-------- Data

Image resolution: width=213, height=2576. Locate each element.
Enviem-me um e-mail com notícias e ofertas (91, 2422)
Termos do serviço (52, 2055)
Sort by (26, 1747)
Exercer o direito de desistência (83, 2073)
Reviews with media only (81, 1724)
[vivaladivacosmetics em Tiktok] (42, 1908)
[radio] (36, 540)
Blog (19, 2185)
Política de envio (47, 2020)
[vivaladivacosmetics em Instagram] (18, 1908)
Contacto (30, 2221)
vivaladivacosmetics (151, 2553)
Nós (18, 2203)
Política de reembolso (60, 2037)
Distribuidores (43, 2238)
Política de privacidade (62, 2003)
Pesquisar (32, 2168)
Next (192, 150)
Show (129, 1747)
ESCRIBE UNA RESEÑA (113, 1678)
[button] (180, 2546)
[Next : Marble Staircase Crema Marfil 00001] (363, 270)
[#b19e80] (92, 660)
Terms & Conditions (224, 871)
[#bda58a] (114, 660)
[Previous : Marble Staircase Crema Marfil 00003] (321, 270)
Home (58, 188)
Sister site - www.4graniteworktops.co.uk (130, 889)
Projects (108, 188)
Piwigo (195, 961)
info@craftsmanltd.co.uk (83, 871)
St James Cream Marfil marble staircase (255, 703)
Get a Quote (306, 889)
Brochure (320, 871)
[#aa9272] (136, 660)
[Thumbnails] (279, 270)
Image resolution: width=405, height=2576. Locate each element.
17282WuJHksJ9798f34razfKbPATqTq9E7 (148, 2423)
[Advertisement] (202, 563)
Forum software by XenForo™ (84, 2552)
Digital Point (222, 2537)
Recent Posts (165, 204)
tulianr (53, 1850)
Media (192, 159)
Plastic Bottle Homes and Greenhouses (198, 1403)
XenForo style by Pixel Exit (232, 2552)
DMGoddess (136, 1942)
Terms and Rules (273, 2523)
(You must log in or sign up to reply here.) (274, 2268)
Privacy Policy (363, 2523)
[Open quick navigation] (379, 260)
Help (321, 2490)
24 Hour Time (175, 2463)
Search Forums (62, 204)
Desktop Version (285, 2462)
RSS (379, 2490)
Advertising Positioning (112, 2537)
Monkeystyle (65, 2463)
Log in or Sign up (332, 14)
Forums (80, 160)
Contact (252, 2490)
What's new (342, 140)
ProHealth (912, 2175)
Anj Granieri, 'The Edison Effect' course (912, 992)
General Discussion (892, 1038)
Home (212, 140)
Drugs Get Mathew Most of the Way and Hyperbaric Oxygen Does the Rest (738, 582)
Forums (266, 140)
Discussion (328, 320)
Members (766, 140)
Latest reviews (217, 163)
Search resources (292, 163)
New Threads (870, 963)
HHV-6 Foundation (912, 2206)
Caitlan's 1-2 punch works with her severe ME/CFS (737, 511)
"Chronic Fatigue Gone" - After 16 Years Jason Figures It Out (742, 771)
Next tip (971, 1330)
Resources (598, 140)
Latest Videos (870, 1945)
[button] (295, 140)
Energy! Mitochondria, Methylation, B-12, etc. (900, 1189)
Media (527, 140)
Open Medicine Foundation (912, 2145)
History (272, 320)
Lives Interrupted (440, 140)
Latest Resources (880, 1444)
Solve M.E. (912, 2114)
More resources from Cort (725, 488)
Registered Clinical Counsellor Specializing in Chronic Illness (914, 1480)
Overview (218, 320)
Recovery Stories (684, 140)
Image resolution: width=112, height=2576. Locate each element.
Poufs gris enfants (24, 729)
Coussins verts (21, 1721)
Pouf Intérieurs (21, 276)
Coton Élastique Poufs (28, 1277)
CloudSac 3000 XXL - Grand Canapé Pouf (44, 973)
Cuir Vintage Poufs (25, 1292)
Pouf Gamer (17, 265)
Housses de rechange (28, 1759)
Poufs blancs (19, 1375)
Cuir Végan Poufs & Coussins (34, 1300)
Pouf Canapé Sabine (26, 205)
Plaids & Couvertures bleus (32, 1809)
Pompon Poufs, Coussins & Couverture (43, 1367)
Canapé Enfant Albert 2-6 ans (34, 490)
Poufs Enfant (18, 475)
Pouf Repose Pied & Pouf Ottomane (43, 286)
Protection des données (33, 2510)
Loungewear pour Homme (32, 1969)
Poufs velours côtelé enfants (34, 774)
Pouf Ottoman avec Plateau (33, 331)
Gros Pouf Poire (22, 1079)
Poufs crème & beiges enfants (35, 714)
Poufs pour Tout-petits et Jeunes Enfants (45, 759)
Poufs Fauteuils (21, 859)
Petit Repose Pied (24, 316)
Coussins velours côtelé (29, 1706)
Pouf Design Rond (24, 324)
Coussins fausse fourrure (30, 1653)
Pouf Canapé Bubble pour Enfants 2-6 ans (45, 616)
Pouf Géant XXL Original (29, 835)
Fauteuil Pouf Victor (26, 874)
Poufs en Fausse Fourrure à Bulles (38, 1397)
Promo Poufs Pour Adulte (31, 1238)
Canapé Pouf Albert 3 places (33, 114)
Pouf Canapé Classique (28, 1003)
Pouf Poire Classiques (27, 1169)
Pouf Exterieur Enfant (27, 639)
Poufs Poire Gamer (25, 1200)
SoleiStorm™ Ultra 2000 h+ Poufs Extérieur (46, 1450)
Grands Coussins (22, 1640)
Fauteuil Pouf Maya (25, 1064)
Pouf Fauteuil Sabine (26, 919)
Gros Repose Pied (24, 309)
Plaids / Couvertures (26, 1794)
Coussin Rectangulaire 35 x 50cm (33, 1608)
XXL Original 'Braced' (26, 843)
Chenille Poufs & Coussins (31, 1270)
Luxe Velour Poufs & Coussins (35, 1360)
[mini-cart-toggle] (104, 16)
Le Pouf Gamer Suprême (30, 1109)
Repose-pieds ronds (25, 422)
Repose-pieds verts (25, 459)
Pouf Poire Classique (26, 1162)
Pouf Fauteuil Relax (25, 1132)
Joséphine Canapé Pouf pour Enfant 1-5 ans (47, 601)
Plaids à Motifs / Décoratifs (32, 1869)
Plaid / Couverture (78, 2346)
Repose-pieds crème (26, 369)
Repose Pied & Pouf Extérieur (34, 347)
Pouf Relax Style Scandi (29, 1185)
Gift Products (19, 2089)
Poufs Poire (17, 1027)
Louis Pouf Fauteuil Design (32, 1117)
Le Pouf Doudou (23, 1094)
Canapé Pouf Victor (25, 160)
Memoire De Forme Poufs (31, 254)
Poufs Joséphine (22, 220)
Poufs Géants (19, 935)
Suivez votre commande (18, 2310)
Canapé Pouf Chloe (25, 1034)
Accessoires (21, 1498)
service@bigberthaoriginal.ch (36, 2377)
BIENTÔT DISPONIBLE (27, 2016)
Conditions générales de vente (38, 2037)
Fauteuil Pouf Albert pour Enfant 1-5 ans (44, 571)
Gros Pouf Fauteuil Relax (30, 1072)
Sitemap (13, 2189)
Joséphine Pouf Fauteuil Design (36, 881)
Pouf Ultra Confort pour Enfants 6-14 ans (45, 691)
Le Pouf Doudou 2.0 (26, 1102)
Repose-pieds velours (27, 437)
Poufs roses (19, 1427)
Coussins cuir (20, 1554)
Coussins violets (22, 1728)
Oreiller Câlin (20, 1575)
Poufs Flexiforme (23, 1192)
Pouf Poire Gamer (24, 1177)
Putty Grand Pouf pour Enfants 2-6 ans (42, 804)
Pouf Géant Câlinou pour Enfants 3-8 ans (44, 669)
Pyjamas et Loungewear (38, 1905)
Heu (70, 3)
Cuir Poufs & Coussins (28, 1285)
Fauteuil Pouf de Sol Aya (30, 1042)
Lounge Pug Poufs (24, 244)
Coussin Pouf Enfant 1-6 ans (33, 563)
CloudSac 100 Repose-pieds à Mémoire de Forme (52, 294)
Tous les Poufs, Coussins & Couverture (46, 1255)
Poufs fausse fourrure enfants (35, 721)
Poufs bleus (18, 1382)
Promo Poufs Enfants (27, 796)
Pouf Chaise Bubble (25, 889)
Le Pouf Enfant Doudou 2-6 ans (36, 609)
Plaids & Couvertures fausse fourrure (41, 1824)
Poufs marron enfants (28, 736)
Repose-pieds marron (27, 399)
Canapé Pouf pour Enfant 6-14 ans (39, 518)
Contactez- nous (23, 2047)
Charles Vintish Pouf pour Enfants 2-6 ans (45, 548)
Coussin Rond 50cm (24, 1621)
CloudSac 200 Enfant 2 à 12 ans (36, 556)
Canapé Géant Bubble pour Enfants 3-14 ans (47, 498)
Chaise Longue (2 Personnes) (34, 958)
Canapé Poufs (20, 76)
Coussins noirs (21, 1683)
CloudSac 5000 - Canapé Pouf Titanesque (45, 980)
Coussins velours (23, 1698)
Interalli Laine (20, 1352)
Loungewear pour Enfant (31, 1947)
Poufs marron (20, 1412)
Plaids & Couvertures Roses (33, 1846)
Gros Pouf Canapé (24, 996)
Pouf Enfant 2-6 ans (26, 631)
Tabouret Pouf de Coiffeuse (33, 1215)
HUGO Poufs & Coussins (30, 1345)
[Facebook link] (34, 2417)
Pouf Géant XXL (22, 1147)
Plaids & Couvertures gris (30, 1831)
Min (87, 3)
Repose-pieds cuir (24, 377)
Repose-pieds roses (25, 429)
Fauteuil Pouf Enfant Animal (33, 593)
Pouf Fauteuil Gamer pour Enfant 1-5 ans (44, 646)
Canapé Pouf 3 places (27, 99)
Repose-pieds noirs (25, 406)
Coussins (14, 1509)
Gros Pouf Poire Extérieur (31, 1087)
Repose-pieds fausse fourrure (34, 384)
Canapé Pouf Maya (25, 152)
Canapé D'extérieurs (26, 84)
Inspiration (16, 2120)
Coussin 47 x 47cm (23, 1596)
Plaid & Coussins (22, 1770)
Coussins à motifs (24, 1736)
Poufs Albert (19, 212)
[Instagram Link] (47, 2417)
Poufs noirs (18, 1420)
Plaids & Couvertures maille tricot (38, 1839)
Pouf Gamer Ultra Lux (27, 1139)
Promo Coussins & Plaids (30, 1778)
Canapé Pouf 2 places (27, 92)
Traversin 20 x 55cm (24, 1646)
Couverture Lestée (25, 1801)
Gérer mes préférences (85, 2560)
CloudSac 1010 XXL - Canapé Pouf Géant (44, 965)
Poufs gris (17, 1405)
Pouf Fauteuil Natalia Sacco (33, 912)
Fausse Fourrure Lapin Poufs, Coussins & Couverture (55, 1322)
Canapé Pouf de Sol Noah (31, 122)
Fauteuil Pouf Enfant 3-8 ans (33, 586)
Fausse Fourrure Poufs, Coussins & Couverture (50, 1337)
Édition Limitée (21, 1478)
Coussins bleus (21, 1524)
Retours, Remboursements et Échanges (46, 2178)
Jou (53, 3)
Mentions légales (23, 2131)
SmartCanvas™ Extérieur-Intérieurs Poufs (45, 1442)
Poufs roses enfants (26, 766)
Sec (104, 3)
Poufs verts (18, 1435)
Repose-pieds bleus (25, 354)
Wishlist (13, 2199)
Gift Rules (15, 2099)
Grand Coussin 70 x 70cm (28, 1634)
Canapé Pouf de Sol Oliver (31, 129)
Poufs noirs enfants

----------------

Among the lines of the material, find those holding the word "Sabine" and return them.

**Result for this exercise:**
Pouf Canapé Sabine (26, 205)
Pouf Fauteuil Sabine (26, 919)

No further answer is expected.